Last year Blogger—unbeknownst to me—put a counter on this blog, which, being a techno-dork, I only recently discovered. I was dumbfounded to learn that in the last 14 months there have been just under 40,000 hits from more than 77 countries, and, judging from the search information, these are not random accidents but intentional.

So, weirdly, those of us who feel as you do and find themselves in the same dilemma are numerous, but we have no way to form a community except this ephemeral one in the ether, a community of solitudes. This is only to offer cold comfort, but you are not alone.

I wish I had something helpful to say. I can only tell you what I do. I've sampled many of the churches in Oxford and the only one that is bearable is the cathedral. Of course there is no community there in the sense that the English don't do that in the way that Americans think of it—not that I ever was able to be a part of any American parish community, either. And then there is the English class system and the rest of it. In addition, there's something about people like us who understand about religion and silence that sets off everyone else's alarm bells, especially those of the clergy. What makes it worse is that a lot of the clergy know we're offering something they need to look at.

I can't tell you how many times a vicar or rector has said to me, 'I know you're right, but I could never do that in my parish'. This of course says volumes about the disdain in which the clergy hold their congregations, their reluctance to give up micro-managing, and also the fact that they don't want to expend the enormous amount of energy it would take to figure out how changes could be implemented—the most effort being the need to realise how they come across and to change their own attitudes.

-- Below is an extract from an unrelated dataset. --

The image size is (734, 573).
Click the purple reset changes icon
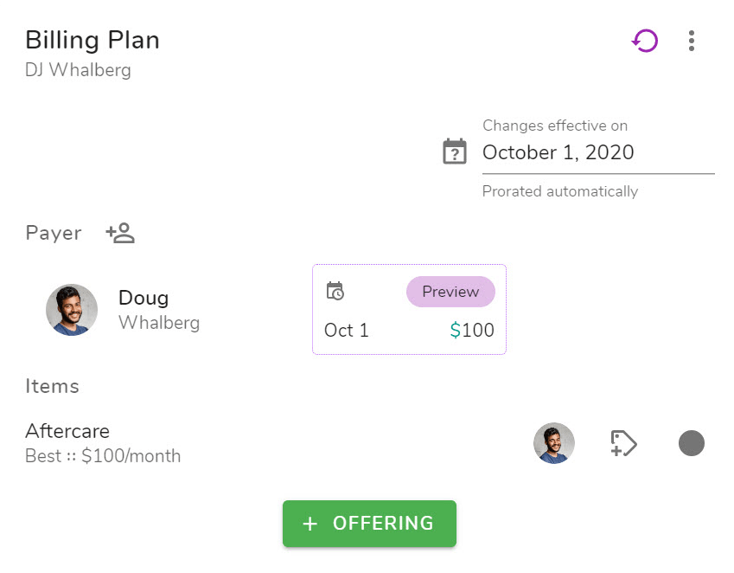(645, 41)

If they would listen to the laity and look in the mirror the laity are holding up, they might be pleasantly surprised and discover that there is far less effort in letting go the wrong kind of control.

At the cathedral there are several canons who understand the need for silence but they are caught up by their context and have this dreadful liturgical book—Common Worship—that they have to use. They also are stuck with the mostly cack-handed NRSV ("the sound of sheer silence" in the story of Elijah is one of the few strokes of genius). I don't understand the ins and outs of English canon law; there is freedom of choice but also draconian restrictions on when those choices can be exercised. And of course the congregation is inherently conservative.

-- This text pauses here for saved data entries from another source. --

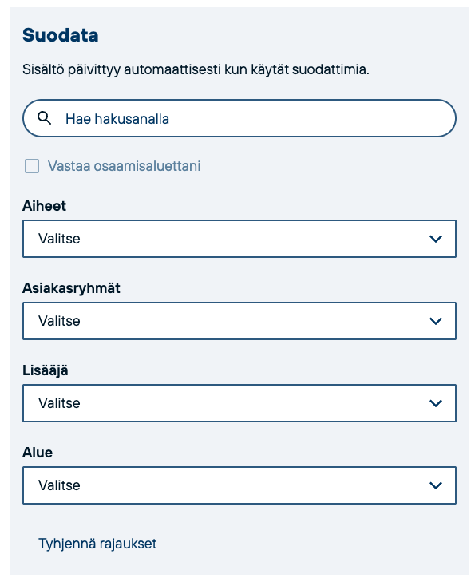The height and width of the screenshot is (578, 475).
Task: Click the chevron arrow in Asiakasryhmät dropdown
Action: 436,321
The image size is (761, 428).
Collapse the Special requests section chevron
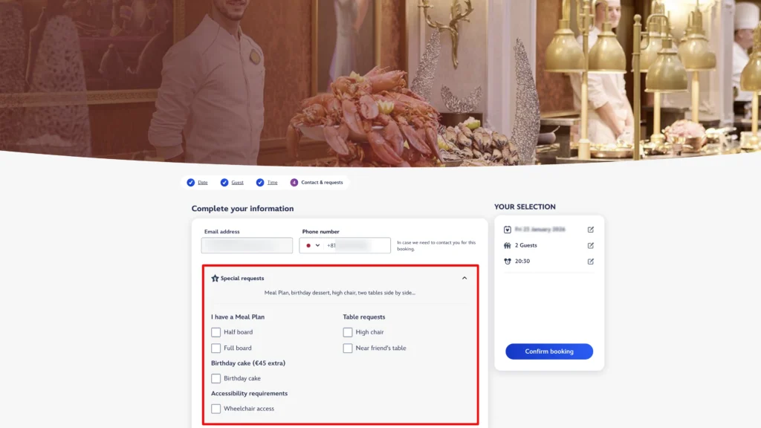click(x=464, y=279)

Anyway, I try to go weekdays for the 7:15 AM Matins and the Eucharist. I go early to have time to sit in quiet. Sometimes one or two of the canons are there, too. But, to say we are community would be rather stretching it. Being a cathedral, and particularly an English cathedral, and particularly an Oxford cathedral, there is an even greater gulf fixed between the clergy and laity than normally obtains. Having said that, the cathedral clergy here have an unusual level of humanity, and the cathedral is a far more welcoming place than other churches in Oxford I have sampled.

This situation can't be helped; it's the nature of Oxford, and those who are both canons and full-time academics are all under tremendous pressure and need to protect themselves. American academics who come here are shocked at how hard Oxford academics work. I try to be silently supportive and sympathetic (except on occasions like last Thursday morning), but in fact, I have reached the point, now, where I am in fact glad of the gulf: as far as the institution goes, I don't want to be caught up in a hopeless and deluded situation—as you put it, 'the whole enterprise is mad'; I don't want my vision clouded with upset; I am reconciled with my exile, although that doesn't mean it is ever comfortable, and I'm quite sure that Christianity is most definitely not about being comfortable.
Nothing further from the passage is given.